В домах баррикадировались; жены и матери выражали беспокойство; только и слышалось: «Боже мой, его еще нет!» Изредка доносился отдаленный грохот повозок. Стоя на порогах дверей, прислушивались к гулу голосов, крикам, суматохе, к глухому, неясному шуму, о котором говорили: «Это кавалерия» или: «Это мчатся артиллерийские повозки»; прислушивались к рожкам, барабанам, ружейной трескотне, а больше всего — к исступленному набату Сен-Мерри. Ждали первого пушечного выстрела. На углах появлялись люди и исчезали, крича: «Идите домой!» И все торопились запереть двери на засовы. Спрашивали друг друга: «Чем все это кончится?» По мере того как сгущалась ночь, на Париж, казалось, все гуще ложились зловещие краски грозного зарева восстания.
Книга одиннадцатая
Атом братается с ураганом
Глава первая.
О корнях поэзии Гавроша. Влияние на его поэзию одного академика
В тот миг, когда восстание, вспыхнувшее при столкновении народа и войска перед Арсеналом, вызвало движение передних рядов назад, в толпу, сопровождавшую погребальную колесницу и, так сказать, навалившуюся всей длиной бульваров на головную часть процессии, начался ужасающий отлив людей. Все это скопище дрогнуло, ряды расстроились, все бросились бежать, спасаться, — одни, призывая к сопротивлению, другие, побледнев от страха. Огромная река людей, затоплявшая бульвары, мгновенно разделилась, выступила из берегов направо и налево и разлилась потоками по двумстам улицам, струясь ручьями, как из прорвавшейся плотины. В это время какой-то оборванный мальчишка, спускавшийся по улице Менильмонтан с веткой цветущего дрока, которую он сорвал на высотах предместья Бельвиль, обнаружил на лотке торговки всяким хламом старый седельный пистолет. Он бросил ветку на мостовую и, крикнув: «Мамаша, как тебя? Я забираю твою машинку!» — убежал с пистолетом.

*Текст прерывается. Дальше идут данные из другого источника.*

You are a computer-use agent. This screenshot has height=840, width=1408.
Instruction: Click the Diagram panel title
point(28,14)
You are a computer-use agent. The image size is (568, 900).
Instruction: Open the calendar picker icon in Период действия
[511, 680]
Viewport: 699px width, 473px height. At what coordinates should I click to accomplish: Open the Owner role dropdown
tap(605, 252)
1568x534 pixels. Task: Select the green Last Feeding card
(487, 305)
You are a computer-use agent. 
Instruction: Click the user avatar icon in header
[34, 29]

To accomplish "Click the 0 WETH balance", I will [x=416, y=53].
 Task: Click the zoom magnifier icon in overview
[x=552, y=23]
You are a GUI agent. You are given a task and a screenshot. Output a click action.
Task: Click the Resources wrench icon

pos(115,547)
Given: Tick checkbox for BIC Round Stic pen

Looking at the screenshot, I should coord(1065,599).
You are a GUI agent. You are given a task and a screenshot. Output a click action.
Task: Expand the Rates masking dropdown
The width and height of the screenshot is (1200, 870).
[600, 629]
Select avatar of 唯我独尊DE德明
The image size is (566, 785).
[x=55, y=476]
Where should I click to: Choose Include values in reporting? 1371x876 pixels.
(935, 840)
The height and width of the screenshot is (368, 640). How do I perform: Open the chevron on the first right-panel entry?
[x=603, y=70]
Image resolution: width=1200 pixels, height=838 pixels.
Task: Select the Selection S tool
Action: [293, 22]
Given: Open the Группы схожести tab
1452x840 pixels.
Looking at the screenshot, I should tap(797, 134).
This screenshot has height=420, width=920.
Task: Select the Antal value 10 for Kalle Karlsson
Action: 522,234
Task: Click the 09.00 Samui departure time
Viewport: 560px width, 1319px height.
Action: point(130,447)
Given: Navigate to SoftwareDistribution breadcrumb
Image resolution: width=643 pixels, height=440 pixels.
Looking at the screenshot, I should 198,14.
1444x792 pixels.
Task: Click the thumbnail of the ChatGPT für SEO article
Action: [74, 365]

Минуты две спустя волна перепуганных буржуа, устремившаяся по улице Амело и по Нижней, увидела мальчика, который шел ей навстречу, размахивая пистолетом и напевая:
Днем видно все, зато ночами
Мы ни черта не видим с вами!
Любой забористый стишок
Для буржуа — что вилы в бок
Эй, колпаки! Господь-свидетель,
Вы позабыли добродетель.
То был маленький Гаврош, отправлявшийся на войну.
На бульваре он заметил, что у пистолета нет собачки.
Кто сочинил этот куплет, в такт которому он шагал, и другие песни, которые он охотно распевал при случае? Бог знает. Возможно, он сам. Гаврош хорошо знал народные песенки и присоединял их к своему щебету. Проказливый гном, уличный мальчишка, он создавал попурри из голосов природы и голосов Парижа. К птичьему репертуару он добавлял песенки рабочих мастерских. Он водился с подмастерьями живописцев, этим родственным ему племенем. Кажется, он работал три месяца типографским учеником. Как-то ему даже пришлось выполнить поручение господина Баур-Лормиана, одного из сорока Бессмертных. Гаврош был гамен, причастный к литературе.